WHAT YOU ARE ASKED TO DO — Please repeat every entry exactly as given, apart from dropping the images.
RECORDS TO USE START
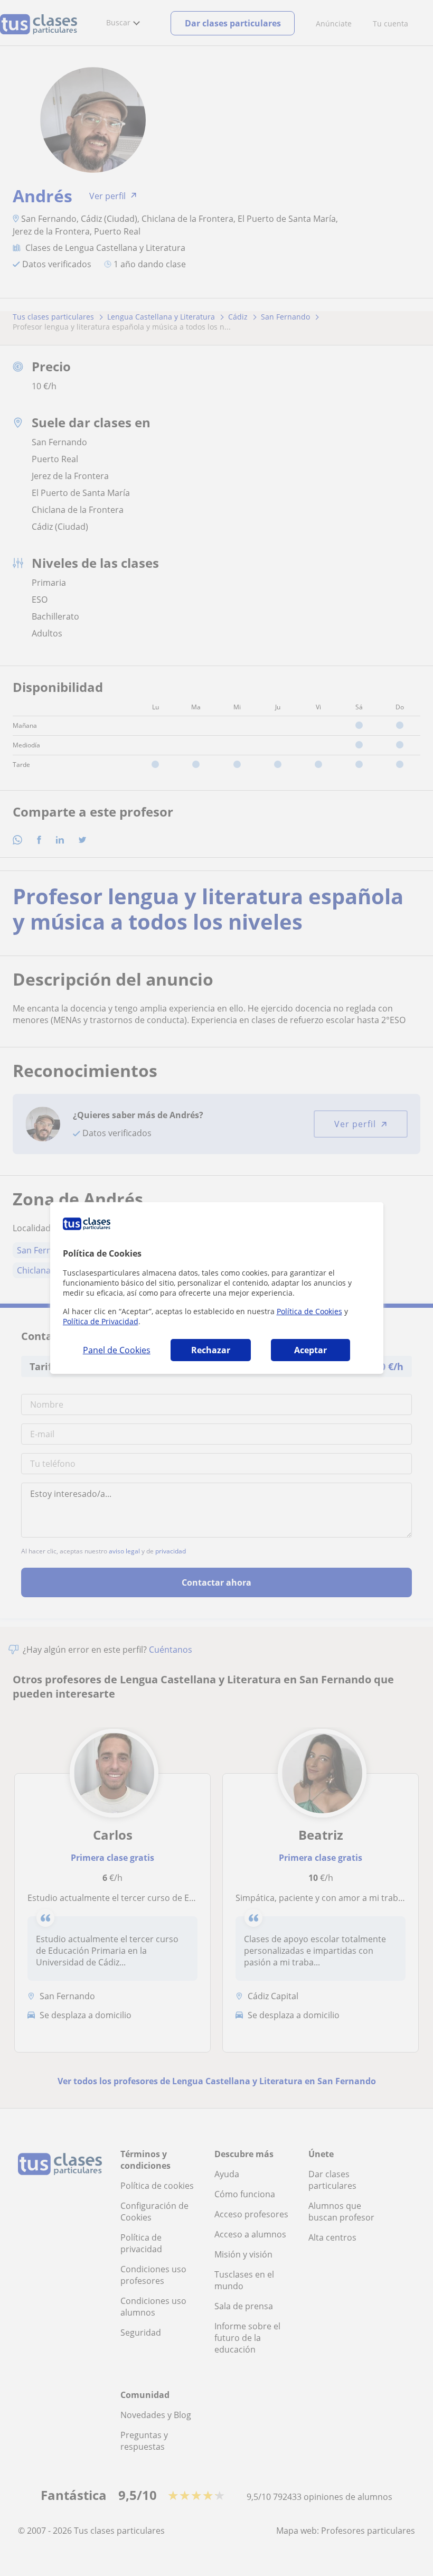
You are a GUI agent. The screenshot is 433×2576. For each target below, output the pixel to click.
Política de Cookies (309, 1311)
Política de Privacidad (100, 1321)
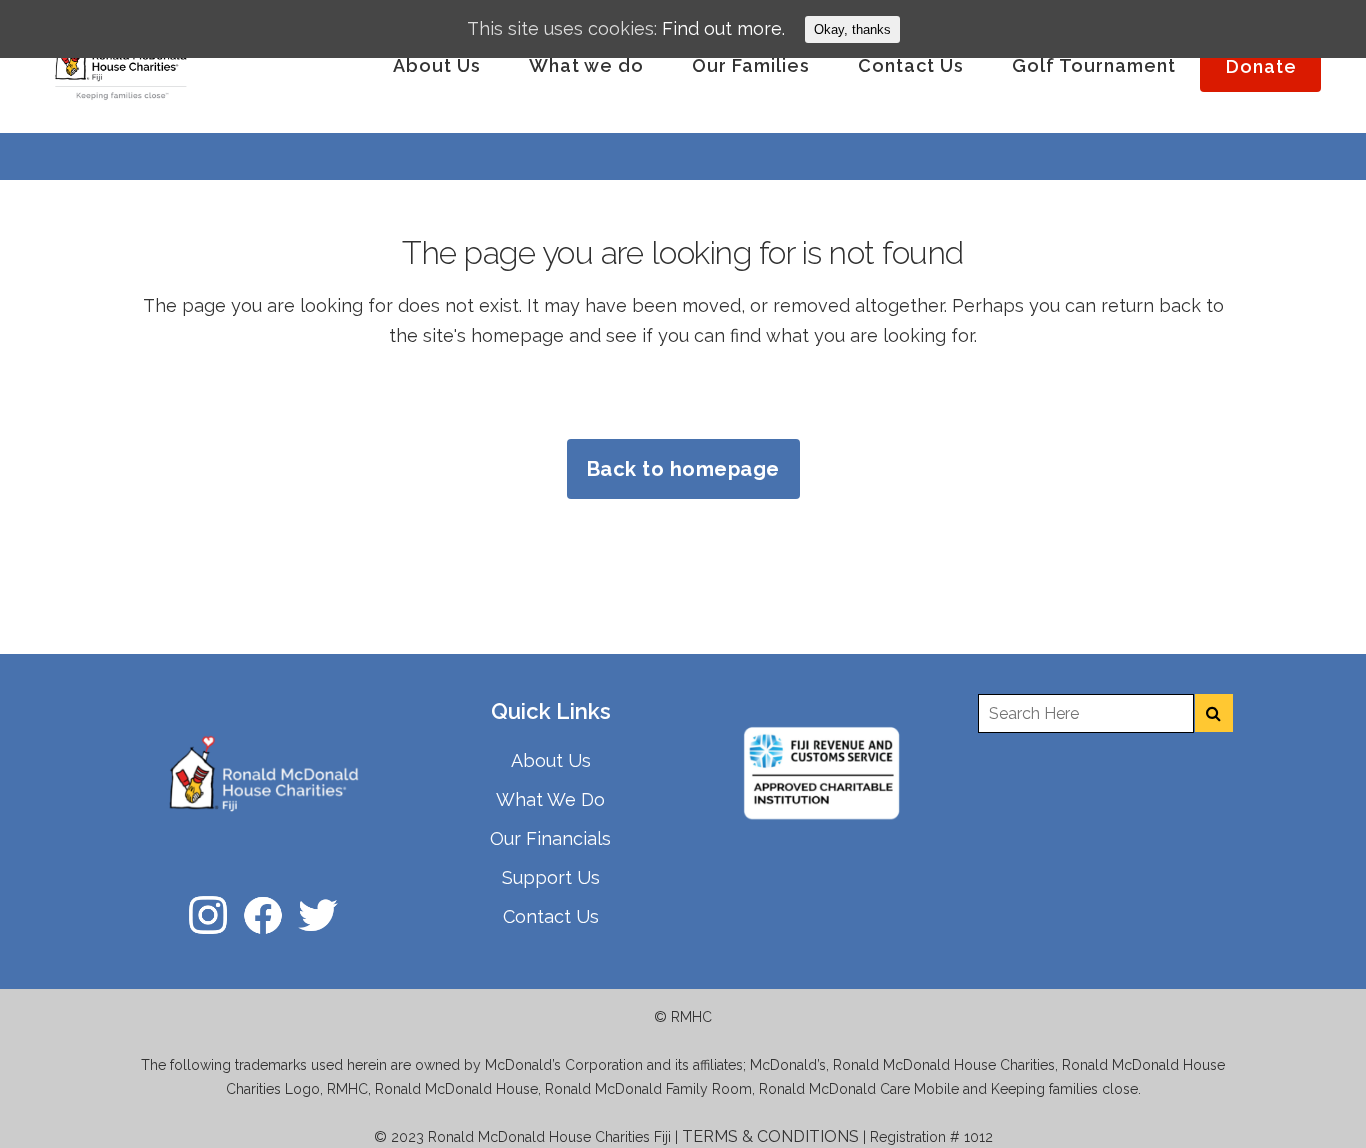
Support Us (551, 877)
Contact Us (551, 916)
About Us (551, 760)
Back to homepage (683, 469)
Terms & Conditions (770, 1136)
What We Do (550, 799)
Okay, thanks (852, 29)
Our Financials (550, 838)
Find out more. (723, 28)
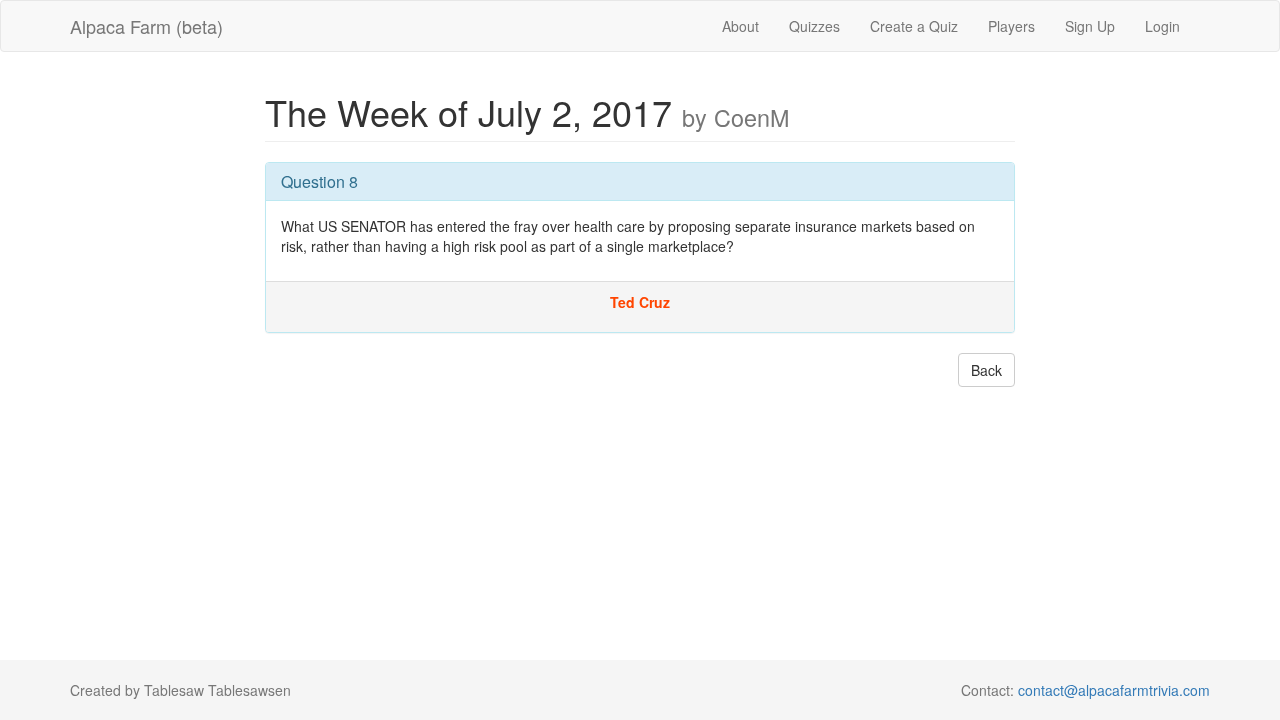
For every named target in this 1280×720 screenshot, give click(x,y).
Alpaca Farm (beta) (146, 26)
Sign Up (1090, 26)
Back (986, 370)
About (740, 26)
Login (1162, 26)
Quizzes (814, 26)
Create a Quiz (914, 26)
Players (1011, 26)
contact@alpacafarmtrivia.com (1114, 690)
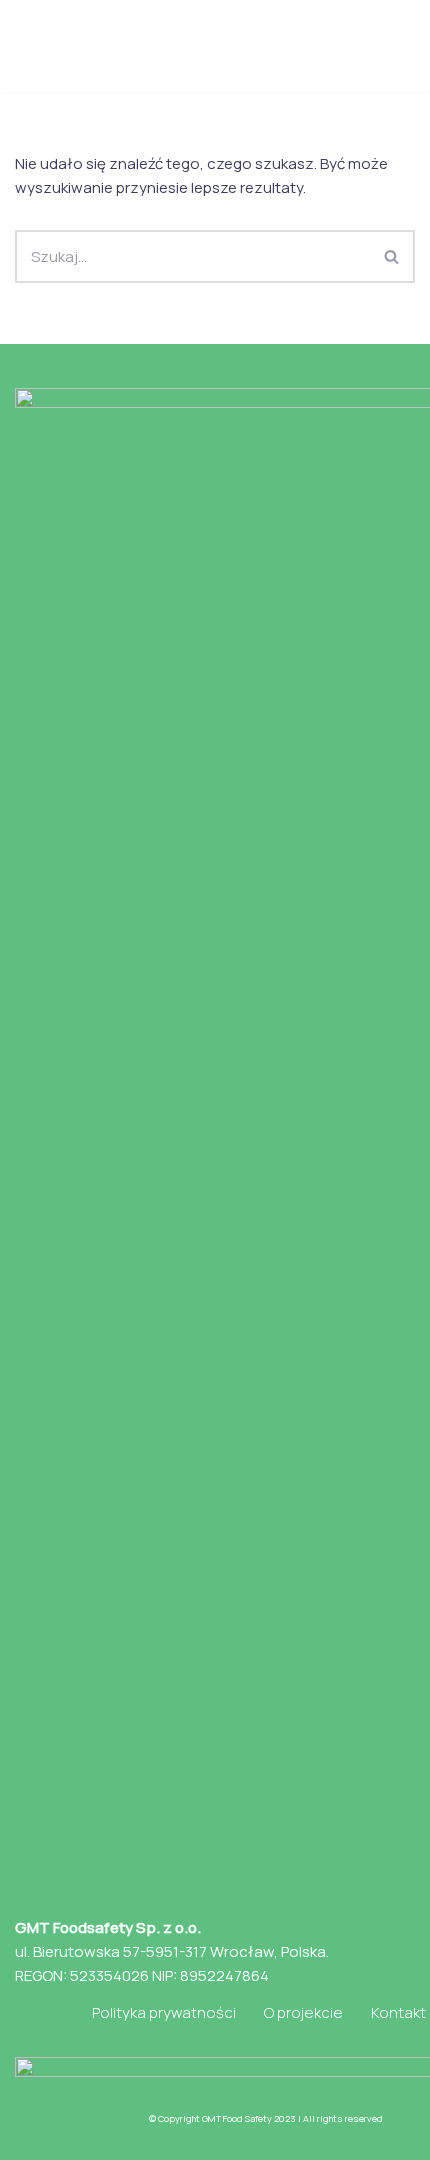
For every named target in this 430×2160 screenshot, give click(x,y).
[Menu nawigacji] (391, 46)
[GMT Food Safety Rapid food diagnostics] (125, 46)
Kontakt (398, 2012)
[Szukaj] (392, 256)
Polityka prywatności (164, 2012)
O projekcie (303, 2012)
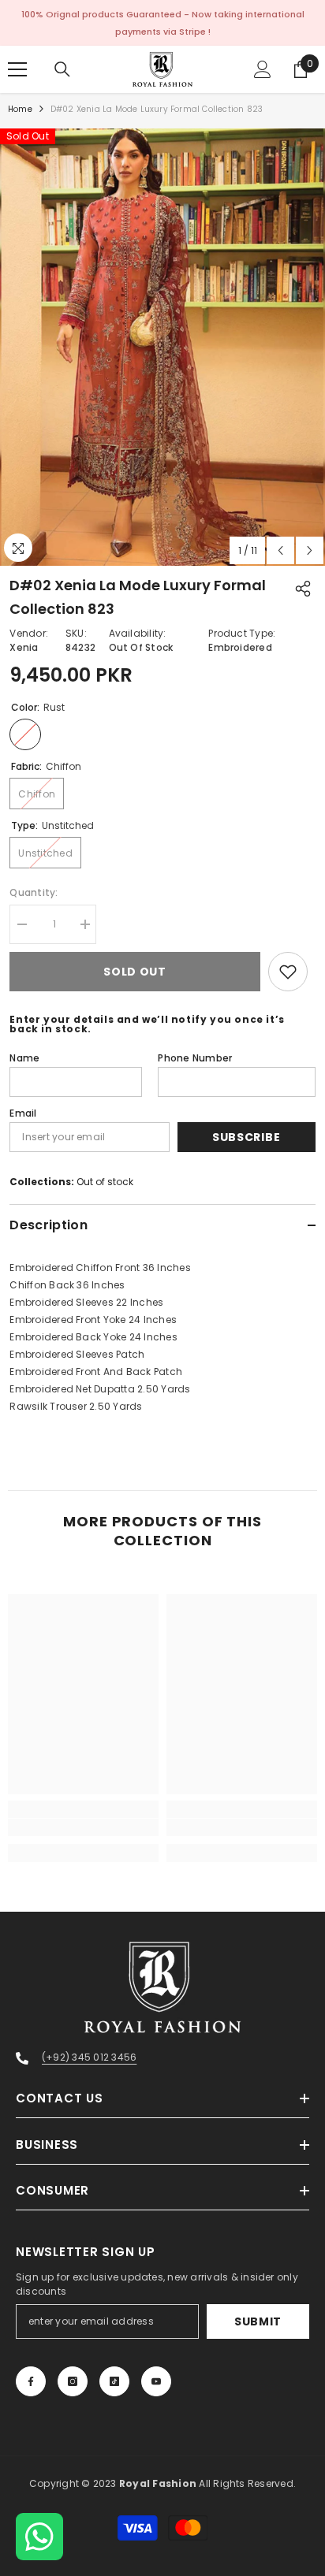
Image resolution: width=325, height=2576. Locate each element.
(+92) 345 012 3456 (89, 2057)
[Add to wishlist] (288, 971)
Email (22, 1113)
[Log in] (262, 69)
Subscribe (246, 1137)
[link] (83, 1827)
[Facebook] (31, 2381)
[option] (162, 347)
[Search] (62, 69)
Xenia (23, 647)
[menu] (17, 69)
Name (24, 1058)
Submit (258, 2321)
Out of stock (105, 1181)
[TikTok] (114, 2381)
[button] (280, 550)
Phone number (195, 1058)
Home (20, 109)
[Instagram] (73, 2381)
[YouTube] (156, 2381)
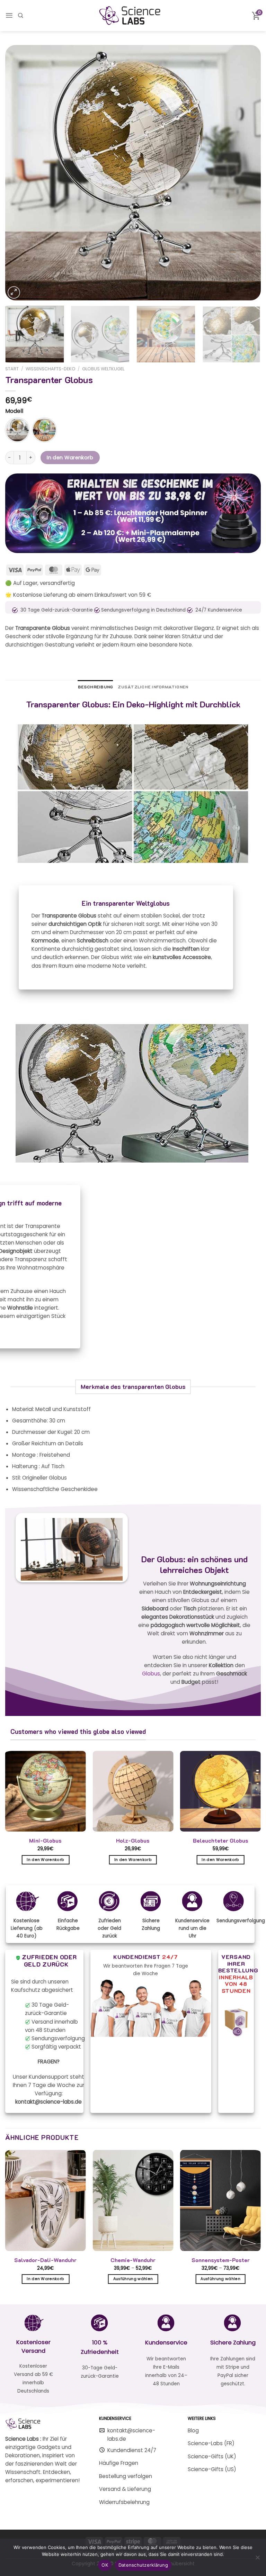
RECORDS TO USE END
RESPONSE AREA —
You are a GUI agent. The screenshot is 433×2576. For each target below, output the pixel to click.
Política de Cookies (309, 1311)
Política de Privacidad (100, 1321)
Support Us (551, 877)
Contact Us (551, 916)
About Us (551, 760)
Back to homepage (683, 469)
Terms & Conditions (770, 1136)
What We Do (550, 799)
Okay, thanks (852, 29)
Our Financials (550, 838)
Find out more. (723, 28)
For every named target in this 1280×720 screenshot, give click(x,y).
Alpaca Farm (beta) (146, 26)
Sign Up (1090, 26)
Back (986, 370)
About (740, 26)
Login (1162, 26)
Quizzes (814, 26)
Create a Quiz (914, 26)
Players (1011, 26)
contact@alpacafarmtrivia.com (1114, 690)
For every named target in this 430×2160 screenshot, give click(x,y).
[Menu nawigacji] (391, 46)
[GMT Food Safety Rapid food diagnostics] (125, 46)
Kontakt (398, 2012)
[Szukaj] (392, 256)
Polityka prywatności (164, 2012)
O projekcie (303, 2012)
Image resolution: width=325, height=2576. Locate each element.
(+92) 345 012 3456 (89, 2057)
[Add to wishlist] (288, 971)
Email (22, 1113)
[Log in] (262, 69)
Subscribe (246, 1137)
[link] (83, 1827)
[Facebook] (31, 2381)
[option] (162, 347)
[Search] (62, 69)
Xenia (23, 647)
[menu] (17, 69)
Name (24, 1058)
Submit (258, 2321)
Out of stock (105, 1181)
[TikTok] (114, 2381)
[button] (280, 550)
Phone number (195, 1058)
Home (20, 109)
[Instagram] (73, 2381)
[YouTube] (156, 2381)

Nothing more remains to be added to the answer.